Blocco di testo —
Ecco le intrusioni del
paganesimo nella liturgia cattolica! Ma che pensare della
partecipazione di Giovanni Paolo II ai culti pagani, col
rischio di scandalizzare i convertiti nella loro fede e di
fortificare nel loro errore le anime smarrite? Il 10 maggio
1984, a Bangkok, Karol Woytjla si è incontrato con il
patriarca buddista Vasana Tara, dal quale si era
recato «a presentare i suoi omaggi».
Nel settembre dello stesso
anno, in Canada, un «uomo della medicina» indiano aveva offerto una
preghiera al Grande Spirito durante una liturgia celebrata da Giovanni
Paolo II.
Peggio ancora: nel 1985, Karol Woytjla ha partecipato ad un rito animista in un bosco
sacro nel Togo bevendo una pozione magica. Il 5 febbraio 1986, a Madras,
in India, egli ha ricevuto sulla fronte il tilak, il
simbolo degli adoratori di Shiva, il dio della
distruzione; si è poi dedicato ai riti di
purificazione induisti e gli sono state imposte, ancora
sulla fronte, le sacre ceneri (vibhuti)...

Raccolta di voci —
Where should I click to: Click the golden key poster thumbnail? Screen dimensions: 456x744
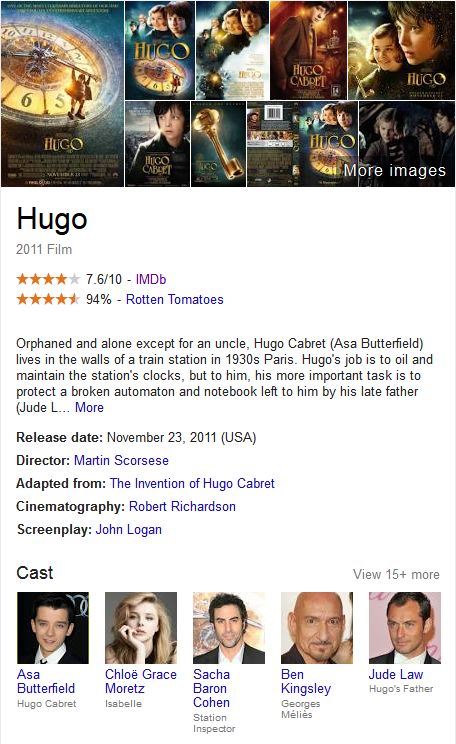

==

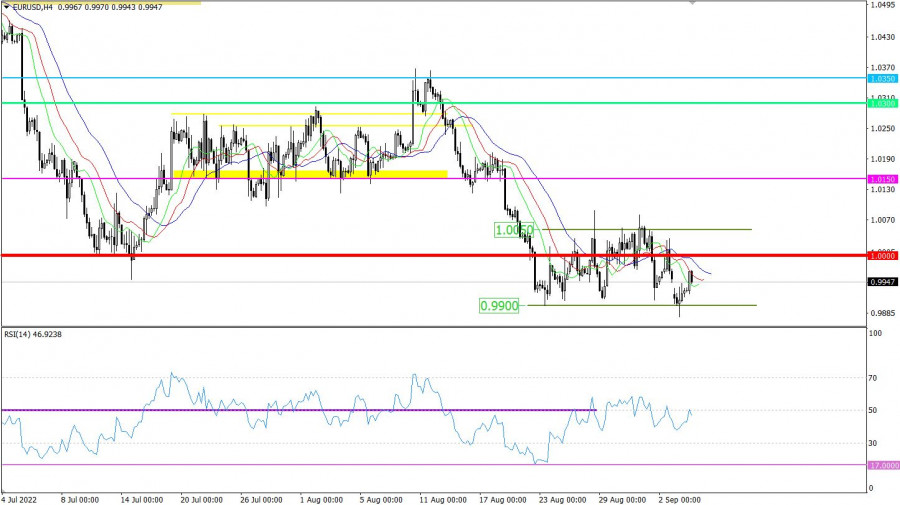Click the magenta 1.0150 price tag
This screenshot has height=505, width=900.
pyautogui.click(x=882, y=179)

==

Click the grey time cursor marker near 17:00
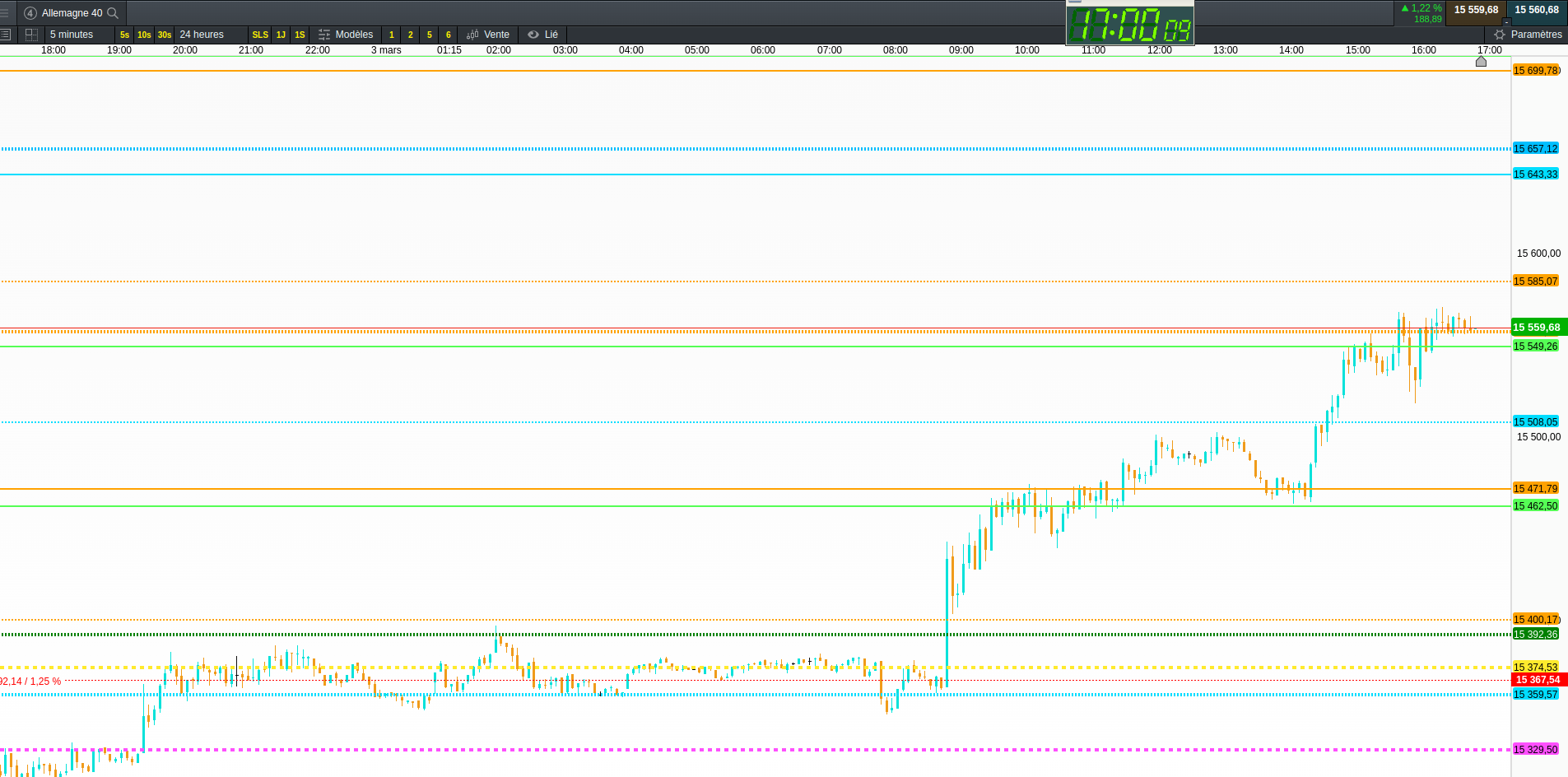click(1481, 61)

Problemi da risolvere —
A) Secondo il blocco di testo, in quale città Giovanni Paolo II ricevette il tilak sulla fronte il 5 febbraio 1986?
B) Copia dal blocco di testo, senza alcuna modifica, tutto il passo che va da "Nel settembre dello" fino a "sacre ceneri (vibhuti)...".
Le voci non servono per svolgere i compiti.

Risultati dei compiti —
A) A Madras, in India.

B)
Nel settembre dello stesso
anno, in Canada, un «uomo della medicina» indiano aveva offerto una
preghiera al Grande Spirito durante una liturgia celebrata da Giovanni
Paolo II.
Peggio ancora: nel 1985, Karol Woytjla ha partecipato ad un rito animista in un bosco
sacro nel Togo bevendo una pozione magica. Il 5 febbraio 1986, a Madras,
in India, egli ha ricevuto sulla fronte il tilak, il
simbolo degli adoratori di Shiva, il dio della
distruzione; si è poi dedicato ai riti di
purificazione induisti e gli sono state imposte, ancora
sulla fronte, le sacre ceneri (vibhuti)...